TEXT PASSAGE

If you study previous economic downturns, recessions and the great depression, you’ll find some patterns. Above all, we need to learn from our mistakes and curtail greed and corruption.

In that we are a debtor nation, we cannot do anything other than free-up the credit markets once again to get our nation moving again.

In our opinion, and as funny as it sounds, we actually need to repeat the process that got us into this mess in the first place. We need to do just what the Obama administration is doing, making borrowing so cheap and mortgage interest rates so low so that everyone, first-time homeowners and business owners alike, can refinance with steady, solid, low fixed-rate loans, not unstable and adjustable loans. If we do that, we can prevent a depression and a return of the American economy.

Joseph Nino Rudolph

2 Responses to What Caused the Economic Downturn, World Financial Crisis, and Resultant Recession, or Depression?

DIRECTIONS
1. In the passage on the economic downturn, what kind of loans should first-time homeowners and business owners be able to refinance with?
2. Retype the passage on the economic downturn between "In that we are" and "the American economy.", inclusive.
The material has no connection to the passage on the economic downturn.

(Pixel coordinate grounding data)
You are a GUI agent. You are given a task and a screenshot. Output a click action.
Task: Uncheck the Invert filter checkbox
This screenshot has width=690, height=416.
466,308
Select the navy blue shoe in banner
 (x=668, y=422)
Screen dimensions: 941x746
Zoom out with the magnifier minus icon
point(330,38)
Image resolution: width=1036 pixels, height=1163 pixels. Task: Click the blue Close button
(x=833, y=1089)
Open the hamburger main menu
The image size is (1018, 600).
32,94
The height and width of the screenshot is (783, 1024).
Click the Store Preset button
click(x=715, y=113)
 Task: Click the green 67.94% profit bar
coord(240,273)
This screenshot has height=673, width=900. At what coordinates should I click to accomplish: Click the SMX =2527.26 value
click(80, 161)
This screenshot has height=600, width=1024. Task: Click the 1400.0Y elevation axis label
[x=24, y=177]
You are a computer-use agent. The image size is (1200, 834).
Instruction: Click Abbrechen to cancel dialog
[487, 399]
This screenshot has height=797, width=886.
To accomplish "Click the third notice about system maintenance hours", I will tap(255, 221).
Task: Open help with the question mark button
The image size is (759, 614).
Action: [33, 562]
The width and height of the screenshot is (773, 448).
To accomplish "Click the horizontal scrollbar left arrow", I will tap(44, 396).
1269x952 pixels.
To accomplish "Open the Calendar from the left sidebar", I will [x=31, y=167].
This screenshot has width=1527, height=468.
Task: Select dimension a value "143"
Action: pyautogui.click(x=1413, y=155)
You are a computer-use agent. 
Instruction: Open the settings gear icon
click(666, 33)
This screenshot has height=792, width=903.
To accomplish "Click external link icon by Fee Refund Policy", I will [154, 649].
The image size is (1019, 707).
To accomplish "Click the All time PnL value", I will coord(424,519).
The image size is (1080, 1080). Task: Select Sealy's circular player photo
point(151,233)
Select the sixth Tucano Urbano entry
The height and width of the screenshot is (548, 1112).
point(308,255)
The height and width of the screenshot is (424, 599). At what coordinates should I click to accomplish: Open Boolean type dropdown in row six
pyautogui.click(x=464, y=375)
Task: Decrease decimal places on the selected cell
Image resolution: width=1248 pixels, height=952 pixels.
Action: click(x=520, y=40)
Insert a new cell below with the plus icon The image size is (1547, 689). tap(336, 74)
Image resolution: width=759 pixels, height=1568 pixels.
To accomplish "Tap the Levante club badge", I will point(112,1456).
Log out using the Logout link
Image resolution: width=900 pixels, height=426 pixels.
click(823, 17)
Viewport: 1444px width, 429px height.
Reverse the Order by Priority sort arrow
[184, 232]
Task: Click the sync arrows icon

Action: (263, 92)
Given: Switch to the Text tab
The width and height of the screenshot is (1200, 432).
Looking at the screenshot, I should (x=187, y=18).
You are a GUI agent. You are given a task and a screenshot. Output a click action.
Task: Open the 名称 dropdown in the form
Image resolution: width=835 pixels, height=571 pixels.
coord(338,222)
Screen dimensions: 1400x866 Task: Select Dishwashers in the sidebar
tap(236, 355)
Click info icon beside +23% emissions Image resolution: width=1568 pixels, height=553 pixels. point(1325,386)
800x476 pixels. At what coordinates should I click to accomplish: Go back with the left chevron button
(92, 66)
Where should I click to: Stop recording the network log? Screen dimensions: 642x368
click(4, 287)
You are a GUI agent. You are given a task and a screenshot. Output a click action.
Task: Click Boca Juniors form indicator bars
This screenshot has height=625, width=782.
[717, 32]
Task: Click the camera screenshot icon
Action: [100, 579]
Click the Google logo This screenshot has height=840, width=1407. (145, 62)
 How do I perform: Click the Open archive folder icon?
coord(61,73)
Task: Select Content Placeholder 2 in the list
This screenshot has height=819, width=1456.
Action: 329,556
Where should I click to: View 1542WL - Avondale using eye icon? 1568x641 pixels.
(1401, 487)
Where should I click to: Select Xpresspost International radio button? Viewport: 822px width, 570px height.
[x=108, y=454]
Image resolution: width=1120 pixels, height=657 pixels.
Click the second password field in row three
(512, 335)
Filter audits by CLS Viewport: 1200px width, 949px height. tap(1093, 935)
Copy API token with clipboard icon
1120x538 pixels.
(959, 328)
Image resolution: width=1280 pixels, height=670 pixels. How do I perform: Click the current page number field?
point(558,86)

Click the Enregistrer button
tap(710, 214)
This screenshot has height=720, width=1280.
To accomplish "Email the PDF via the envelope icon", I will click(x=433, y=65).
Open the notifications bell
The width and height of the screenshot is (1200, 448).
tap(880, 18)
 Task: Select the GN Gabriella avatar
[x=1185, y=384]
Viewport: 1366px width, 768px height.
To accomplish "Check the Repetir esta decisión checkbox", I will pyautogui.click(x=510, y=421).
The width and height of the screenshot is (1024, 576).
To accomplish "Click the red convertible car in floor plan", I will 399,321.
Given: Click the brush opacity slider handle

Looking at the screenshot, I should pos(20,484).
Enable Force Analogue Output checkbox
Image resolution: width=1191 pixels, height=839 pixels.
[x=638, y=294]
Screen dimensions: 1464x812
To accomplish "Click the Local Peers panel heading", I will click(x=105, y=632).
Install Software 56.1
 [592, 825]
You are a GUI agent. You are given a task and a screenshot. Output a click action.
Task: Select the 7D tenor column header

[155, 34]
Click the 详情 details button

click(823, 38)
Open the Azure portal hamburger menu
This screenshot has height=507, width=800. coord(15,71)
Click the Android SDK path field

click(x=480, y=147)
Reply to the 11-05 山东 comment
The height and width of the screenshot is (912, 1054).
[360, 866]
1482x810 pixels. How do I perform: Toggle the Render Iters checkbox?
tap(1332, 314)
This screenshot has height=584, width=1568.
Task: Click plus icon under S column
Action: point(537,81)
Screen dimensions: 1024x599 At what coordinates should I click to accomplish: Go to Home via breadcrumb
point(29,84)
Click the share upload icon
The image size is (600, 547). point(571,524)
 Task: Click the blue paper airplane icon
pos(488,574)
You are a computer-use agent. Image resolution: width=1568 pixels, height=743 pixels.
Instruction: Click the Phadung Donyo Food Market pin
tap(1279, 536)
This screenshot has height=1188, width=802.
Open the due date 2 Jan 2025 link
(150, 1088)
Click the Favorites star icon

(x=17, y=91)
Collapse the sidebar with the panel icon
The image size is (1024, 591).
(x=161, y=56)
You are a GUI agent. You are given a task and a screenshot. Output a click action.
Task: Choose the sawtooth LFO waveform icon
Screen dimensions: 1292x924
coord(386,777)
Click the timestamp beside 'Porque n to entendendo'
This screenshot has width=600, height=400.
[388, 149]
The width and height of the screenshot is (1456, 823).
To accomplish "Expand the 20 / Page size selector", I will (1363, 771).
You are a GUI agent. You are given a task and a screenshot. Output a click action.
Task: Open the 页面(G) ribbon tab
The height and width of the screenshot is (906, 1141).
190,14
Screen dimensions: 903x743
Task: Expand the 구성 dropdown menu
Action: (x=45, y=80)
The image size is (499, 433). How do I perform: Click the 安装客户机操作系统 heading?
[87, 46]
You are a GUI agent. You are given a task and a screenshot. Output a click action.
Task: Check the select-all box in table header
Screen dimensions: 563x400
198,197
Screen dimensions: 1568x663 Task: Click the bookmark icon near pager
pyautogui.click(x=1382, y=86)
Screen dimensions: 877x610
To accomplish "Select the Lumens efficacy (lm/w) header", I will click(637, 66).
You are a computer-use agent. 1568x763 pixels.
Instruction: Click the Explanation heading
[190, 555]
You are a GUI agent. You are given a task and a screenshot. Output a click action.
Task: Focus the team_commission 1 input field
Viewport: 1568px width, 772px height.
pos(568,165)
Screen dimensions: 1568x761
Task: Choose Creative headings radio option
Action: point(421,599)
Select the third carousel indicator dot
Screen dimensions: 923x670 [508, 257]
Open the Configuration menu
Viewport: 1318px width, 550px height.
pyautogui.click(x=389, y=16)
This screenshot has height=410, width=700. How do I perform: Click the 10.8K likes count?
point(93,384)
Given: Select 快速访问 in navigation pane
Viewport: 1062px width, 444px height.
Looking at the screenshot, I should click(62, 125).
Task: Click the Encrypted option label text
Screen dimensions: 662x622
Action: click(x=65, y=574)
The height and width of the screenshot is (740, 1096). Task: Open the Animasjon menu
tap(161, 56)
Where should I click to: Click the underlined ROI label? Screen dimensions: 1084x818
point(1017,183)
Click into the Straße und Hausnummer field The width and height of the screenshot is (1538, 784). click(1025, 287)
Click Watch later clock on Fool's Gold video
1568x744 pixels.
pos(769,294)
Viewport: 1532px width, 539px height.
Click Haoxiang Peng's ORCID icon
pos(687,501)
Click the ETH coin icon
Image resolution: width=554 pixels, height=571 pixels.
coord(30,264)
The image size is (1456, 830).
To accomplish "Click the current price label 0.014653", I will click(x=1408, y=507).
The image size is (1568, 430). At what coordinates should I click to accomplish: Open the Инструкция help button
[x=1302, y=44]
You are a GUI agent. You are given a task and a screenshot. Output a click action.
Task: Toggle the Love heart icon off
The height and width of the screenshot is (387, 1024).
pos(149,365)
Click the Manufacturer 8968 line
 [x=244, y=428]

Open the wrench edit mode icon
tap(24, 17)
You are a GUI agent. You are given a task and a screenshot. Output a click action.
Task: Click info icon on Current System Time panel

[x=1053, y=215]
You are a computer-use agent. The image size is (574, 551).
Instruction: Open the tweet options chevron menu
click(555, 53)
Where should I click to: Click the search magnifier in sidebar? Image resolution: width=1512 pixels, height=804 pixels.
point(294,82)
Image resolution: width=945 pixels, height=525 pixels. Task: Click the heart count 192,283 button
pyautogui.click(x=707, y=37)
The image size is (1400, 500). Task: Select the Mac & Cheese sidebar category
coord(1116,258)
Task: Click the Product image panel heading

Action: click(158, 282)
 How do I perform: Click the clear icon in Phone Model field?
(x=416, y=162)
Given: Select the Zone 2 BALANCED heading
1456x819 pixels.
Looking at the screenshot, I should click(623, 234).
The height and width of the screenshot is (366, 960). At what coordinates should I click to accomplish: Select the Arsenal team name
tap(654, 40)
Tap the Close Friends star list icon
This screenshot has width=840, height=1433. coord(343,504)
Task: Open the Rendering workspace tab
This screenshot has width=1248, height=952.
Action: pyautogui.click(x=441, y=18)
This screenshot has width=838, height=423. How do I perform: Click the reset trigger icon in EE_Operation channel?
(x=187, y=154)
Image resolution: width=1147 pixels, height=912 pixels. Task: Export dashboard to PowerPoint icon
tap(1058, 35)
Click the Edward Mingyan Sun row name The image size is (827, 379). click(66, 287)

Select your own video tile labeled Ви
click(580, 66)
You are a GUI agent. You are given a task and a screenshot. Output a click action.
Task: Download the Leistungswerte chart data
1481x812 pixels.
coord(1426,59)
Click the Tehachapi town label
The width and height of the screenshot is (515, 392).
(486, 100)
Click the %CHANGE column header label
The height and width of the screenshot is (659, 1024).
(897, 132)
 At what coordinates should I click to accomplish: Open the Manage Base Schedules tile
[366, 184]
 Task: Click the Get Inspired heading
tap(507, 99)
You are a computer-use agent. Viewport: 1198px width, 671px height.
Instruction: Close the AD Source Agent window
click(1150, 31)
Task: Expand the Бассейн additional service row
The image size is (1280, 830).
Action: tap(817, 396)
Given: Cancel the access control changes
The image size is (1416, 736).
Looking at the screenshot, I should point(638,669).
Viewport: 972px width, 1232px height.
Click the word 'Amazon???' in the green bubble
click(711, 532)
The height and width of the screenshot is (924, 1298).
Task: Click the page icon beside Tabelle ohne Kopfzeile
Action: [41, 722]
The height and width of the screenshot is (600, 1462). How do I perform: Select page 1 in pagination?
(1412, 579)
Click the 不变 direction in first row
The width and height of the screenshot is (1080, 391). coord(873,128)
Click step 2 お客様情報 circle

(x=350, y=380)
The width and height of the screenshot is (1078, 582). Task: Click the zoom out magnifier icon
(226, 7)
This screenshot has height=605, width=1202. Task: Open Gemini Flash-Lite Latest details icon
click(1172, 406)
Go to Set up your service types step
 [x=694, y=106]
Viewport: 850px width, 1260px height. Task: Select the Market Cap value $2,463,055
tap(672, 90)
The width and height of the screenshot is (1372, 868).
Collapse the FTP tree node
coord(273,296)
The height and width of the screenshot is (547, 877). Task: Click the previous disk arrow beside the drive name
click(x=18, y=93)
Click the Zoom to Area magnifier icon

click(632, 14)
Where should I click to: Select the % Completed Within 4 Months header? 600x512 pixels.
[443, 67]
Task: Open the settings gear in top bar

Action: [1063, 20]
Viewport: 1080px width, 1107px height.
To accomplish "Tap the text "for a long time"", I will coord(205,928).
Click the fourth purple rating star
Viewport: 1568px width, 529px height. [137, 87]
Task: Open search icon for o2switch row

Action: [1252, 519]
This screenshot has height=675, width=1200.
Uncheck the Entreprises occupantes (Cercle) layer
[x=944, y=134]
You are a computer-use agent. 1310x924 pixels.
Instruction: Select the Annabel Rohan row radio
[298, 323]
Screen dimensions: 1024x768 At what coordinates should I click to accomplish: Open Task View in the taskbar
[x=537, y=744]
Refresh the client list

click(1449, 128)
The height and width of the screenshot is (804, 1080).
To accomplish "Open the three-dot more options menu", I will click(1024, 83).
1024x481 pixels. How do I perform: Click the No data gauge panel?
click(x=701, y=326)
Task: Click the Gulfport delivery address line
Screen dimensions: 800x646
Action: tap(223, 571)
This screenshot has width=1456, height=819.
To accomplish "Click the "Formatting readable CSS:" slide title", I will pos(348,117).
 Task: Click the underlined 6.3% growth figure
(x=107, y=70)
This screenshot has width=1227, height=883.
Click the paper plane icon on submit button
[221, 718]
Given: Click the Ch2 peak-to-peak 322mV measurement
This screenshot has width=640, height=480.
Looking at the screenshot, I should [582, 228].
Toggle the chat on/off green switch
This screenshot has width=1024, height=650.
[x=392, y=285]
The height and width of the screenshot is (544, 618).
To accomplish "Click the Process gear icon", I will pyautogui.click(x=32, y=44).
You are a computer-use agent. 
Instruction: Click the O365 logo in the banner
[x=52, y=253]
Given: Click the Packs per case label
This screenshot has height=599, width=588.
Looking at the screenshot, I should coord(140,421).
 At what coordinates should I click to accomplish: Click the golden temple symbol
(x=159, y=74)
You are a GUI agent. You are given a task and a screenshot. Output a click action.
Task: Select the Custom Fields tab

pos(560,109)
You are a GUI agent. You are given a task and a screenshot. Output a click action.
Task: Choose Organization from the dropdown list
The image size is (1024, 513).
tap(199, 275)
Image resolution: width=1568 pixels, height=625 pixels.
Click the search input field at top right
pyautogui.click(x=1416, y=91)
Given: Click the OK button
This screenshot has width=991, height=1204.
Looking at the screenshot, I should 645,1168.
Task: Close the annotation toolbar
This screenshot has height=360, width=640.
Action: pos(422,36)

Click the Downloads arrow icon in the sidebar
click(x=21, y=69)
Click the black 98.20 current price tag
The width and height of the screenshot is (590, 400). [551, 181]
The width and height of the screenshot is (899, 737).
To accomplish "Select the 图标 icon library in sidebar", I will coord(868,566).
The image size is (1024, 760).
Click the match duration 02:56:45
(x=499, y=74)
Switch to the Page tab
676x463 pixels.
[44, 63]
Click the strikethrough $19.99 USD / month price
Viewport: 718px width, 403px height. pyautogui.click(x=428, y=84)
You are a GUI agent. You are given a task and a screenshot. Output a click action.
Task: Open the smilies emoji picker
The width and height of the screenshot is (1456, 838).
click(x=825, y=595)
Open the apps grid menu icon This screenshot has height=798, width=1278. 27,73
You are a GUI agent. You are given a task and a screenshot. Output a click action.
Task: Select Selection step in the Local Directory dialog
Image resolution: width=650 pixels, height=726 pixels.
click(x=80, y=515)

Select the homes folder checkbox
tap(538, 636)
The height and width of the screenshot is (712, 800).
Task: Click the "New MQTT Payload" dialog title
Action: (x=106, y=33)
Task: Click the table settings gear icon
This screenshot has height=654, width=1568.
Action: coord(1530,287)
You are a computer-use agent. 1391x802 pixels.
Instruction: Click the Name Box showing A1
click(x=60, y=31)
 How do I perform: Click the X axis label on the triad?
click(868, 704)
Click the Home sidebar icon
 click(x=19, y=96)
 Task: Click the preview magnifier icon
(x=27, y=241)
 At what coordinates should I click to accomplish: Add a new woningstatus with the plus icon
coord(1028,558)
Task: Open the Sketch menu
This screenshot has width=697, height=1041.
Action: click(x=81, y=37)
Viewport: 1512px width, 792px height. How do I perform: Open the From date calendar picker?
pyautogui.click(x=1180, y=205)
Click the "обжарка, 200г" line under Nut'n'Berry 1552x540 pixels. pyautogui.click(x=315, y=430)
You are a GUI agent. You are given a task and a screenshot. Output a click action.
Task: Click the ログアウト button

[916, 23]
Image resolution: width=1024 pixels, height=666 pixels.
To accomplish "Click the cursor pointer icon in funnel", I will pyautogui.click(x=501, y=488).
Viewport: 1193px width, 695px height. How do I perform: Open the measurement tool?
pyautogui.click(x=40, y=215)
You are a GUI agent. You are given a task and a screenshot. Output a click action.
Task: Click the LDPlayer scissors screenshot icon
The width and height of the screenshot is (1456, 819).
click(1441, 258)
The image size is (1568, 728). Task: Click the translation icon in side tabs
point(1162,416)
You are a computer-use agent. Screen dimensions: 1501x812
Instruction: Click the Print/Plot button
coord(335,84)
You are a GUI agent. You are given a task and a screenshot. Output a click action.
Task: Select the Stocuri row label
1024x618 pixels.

SOLUTIONS BELOW
1. Steady, solid, low fixed-rate loans, not unstable and adjustable loans.

2.
In that we are a debtor nation, we cannot do anything other than free-up the credit markets once again to get our nation moving again.

In our opinion, and as funny as it sounds, we actually need to repeat the process that got us into this mess in the first place. We need to do just what the Obama administration is doing, making borrowing so cheap and mortgage interest rates so low so that everyone, first-time homeowners and business owners alike, can refinance with steady, solid, low fixed-rate loans, not unstable and adjustable loans. If we do that, we can prevent a depression and a return of the American economy.